The primer allows the paint to stick to the finished surface of the beadboard. If you don't use the primer, reg paint may peel off!
|Also, the grooves on the prefinished panels are so shallow that additonal coats of paint may lessen the effect of the beadboard.Thin coats of paint are a must.|
|Thank you both! It seems as though there really isn't an ideal solution. I've been sick to my stomach thinking about this all morning. I figured we'd need to prime with something like BIN, but I hadn't considered the fact that the grooves are so shallow. |
If I do want to replace the panels, how difficult will it be to remove them? I'm not too concerned about what the walls will look like underneath as we'd just put up new beadboard, but I don't want to take off huge chunks of drywall, either. That would be a definite step backward! We removed some paneling in another bedroom that had been up for many years and it came off pretty easily, but I'm guessing that with fresh adhesive I won't be so lucky. We used Panel and Trim Adhesive. I went back to Lowes and saw that they don't even have the ready to paint panels, so I'll have to call around and try to find them. They do have birch sheets but they are quite a bit more expensive.

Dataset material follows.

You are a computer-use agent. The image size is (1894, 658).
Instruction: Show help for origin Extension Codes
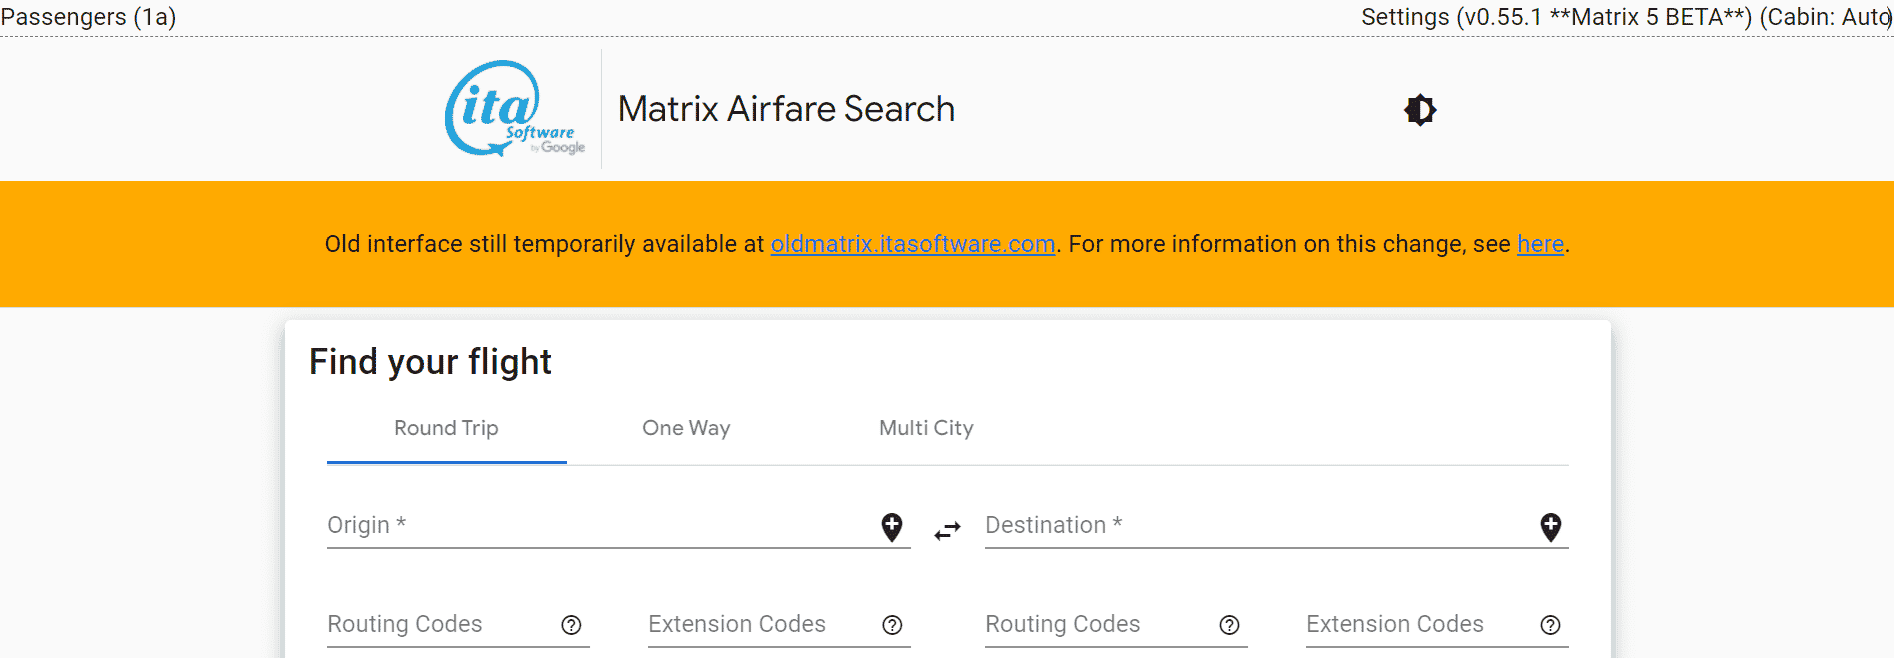[892, 625]
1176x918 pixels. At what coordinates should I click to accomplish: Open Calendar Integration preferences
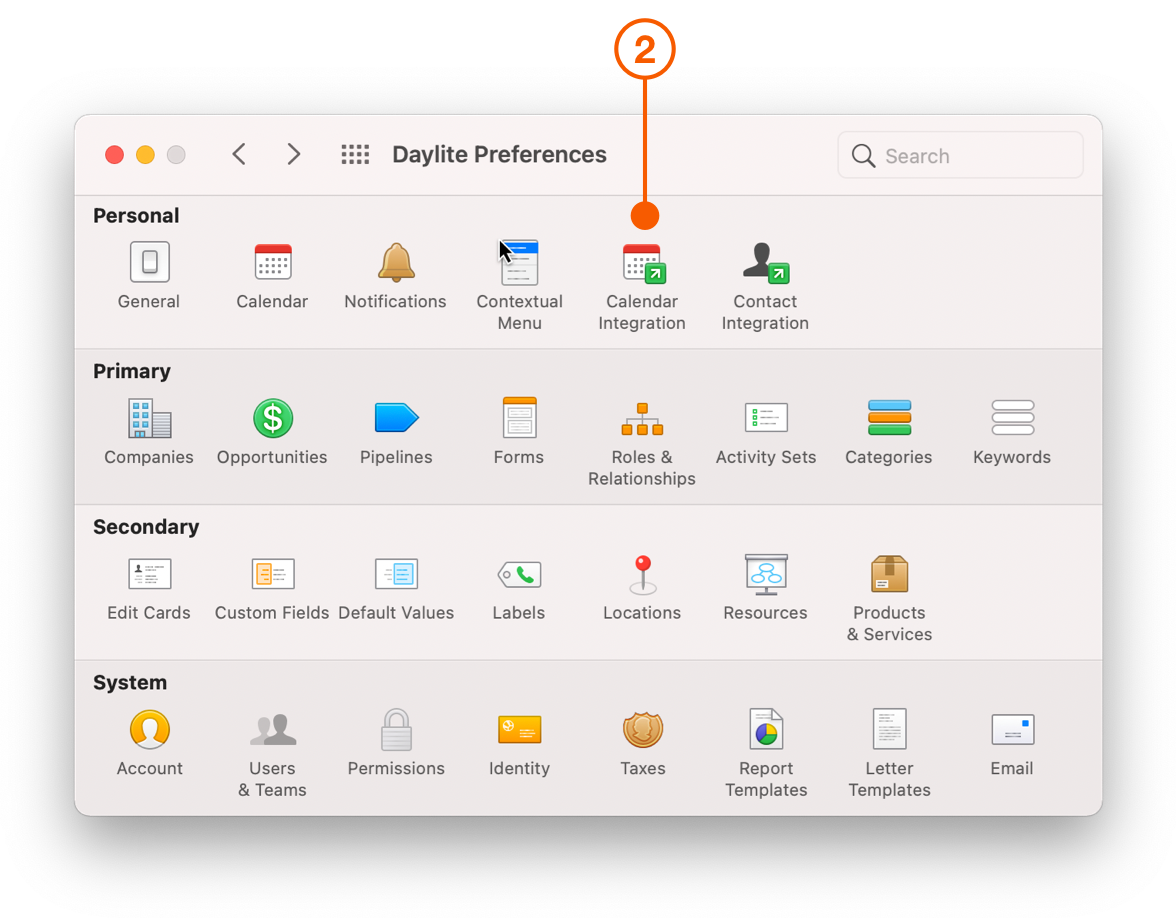point(642,265)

|I have white non-paintable beadboard in my guest bedroom. A nice chair rail above it and some caulk will go a long way towards making it look more finished. I think you should give it a chance. |
That being said, there are primers that can be used on that material.

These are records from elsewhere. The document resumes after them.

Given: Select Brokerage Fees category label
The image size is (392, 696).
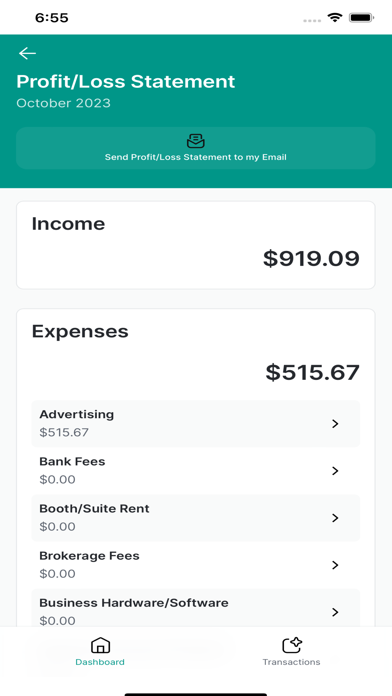Looking at the screenshot, I should coord(89,556).
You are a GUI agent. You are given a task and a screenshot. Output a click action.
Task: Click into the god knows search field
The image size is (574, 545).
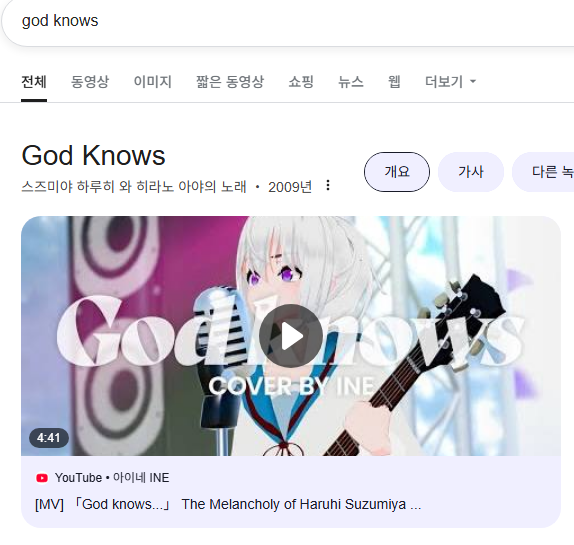pyautogui.click(x=289, y=21)
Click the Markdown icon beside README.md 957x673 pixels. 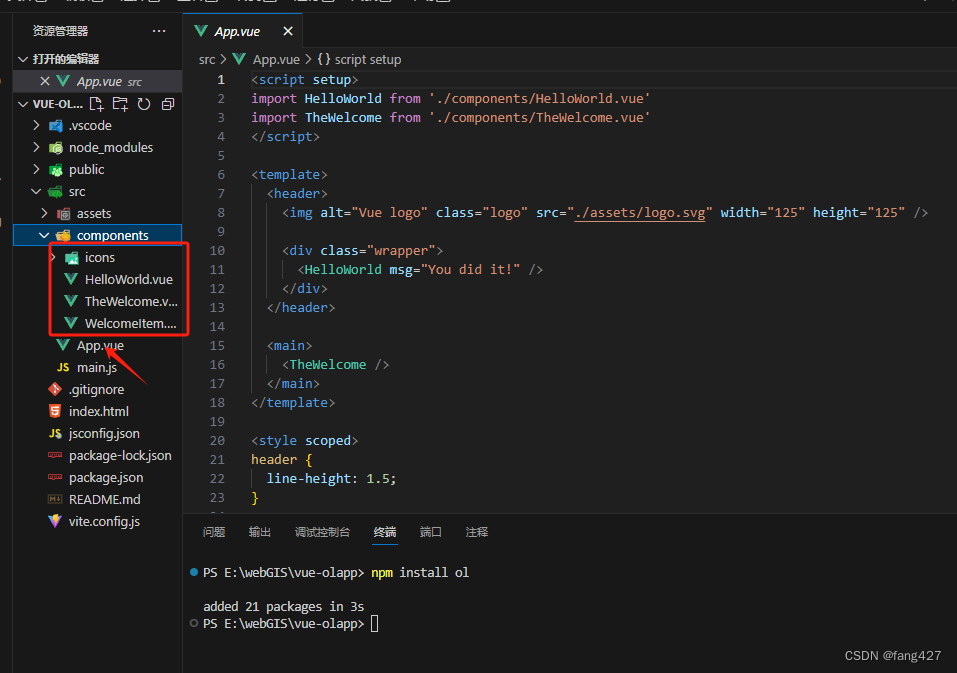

|Thanks daisyadair! I really appreciate some real world experience! What type of caulk works best for this application? Will it have a similar sheen to the beadboard if I also use it on the nail holes that I put near the seams? |
I have some nice chair rail and baseboards and I plan to use cove molding vertically in the inside corners to make the corners look nice and finished. We've just had so many issues that we're dealing with during this remodel that this was supposed to be the one simple project!

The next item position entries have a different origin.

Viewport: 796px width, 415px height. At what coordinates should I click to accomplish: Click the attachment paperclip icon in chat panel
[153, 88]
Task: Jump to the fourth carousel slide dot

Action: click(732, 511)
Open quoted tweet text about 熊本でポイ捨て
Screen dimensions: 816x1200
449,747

I forgot that I also put one panel up in the bathroom. Do you have any tips to share to make sure that I have the fewest problems possible as I do the rest?
|I just had beadboard installed in my powder room. The carpenter bought it in Home Depot (I believe). Said it snaps into the top and bottom molding. It seems to be some sort of plastic but hard like wood. The molding feels like wood. The nails go into the molding. He told me the painter will sand and paint the molding only. The beadboard doesn't get painted. Not sure if this makes sense. |
|Thanks jane_ny! Yours looks really nice! I haven't seen that type at HD, but I will have to look. Does it get glued as well? |
I went over and tried to caulk the seams and really didn't seem to have a lot of luck. They are still very noticeable. It could just be that I didn't install it well, but I thought from the reading I did that I needed to leave a bit of a gap for expansion. I'm just so frustrated! DH pulled down one panel and it did make a pretty big mess of the wall underneath. I've got a friend coming over to look at it in the morning to help me decide what to do.
|Scoutfinch, I know that we just caulked our seams and we did not leave a gap. We used regular corner moldings and those were painted before installation. |
Any Dap glossy white caulk should work for seams, nail holes and gaps between moldings.
Hang in there!
|You probably know this but, when you caulk the beadboard seam, mask off either side very close together so that you are only filling the seam.|
|The seams on mine snap together so no caulking is needed. I tried to look and it appears every third panel has a seam but hard to see. The man who installed said he used glue behind it but it is held flat by the top and bottom molding. |
|Jane - I saw the paneling that your installer used at Home Depot today. The package included 3 strips that were 8' long and 7.25" wide for around $22. The top and bottom trim pieces were 96" long and were together in a separate package for around the same price. It seems like it would work really well in a bathroom since it is mold and rot resistant. I'm considering putting this in my bathroom, but I'm wondering how it looks IRL. Does it seem plasticky on your walls? Did you paint yours? I'm also wondering what the inside corners look like when installed. Did you need corner molding?|
|I used the shorter beadboad version from Home Depot - but to keep cost down I installed it above my existing base molding and I used my own chair rail molding above. |
It was really easy to work with, moved along quickly and I attached it w/just a brad nailer and no adhesive.
Because the pieces are tongue and groove, I felt I didn't need the any adhesive.
I didn't use any trim in the corners - I scribed the corner pieces and used caulk to clean up any imperfections, followed up by paint.
Oh, it does not look plasticky at all - the orig finish is matte.
|"I used the shorter beadboad version from Home Depot" |
chijim = I didn't see a shorter version, but I will have to look again today. Would you mind telling me how tall yours is? I need this to cover at least 48" high to mask some wall damage. Hmm, though, one thing I'm wondering about is that the beadboard will go down behind the vanity, but the baseboard will just butt up to the vanity on the side since it will sit back flush with the wall. Will it matter that there is no baseboard under the 48" section behind the vanity? I guess not if it's nailed. The only nailer I have right now is a finish nailer. Will that work or would I need a brad nailer?
I have never tried to scribe corners, but I would guess it can't be too hard. I do have one outside corner that I will have to deal with and I would assume that I would need corner molding for that.
|scoutfinch - I used Pro's Choice from HD - it's only 32" high by 42" long. |
But, to get to your 48" you could use a higher piece of base and some trim and chair rail.
I thought of this pic:
This pic was from a contibutor to this forum, sorry can't remember which one - But maybe something like this would be doable and a bit more budget friendly using the 32"
I don't see any reason why you couldn't use your finish nailer to install...I would have if I had one!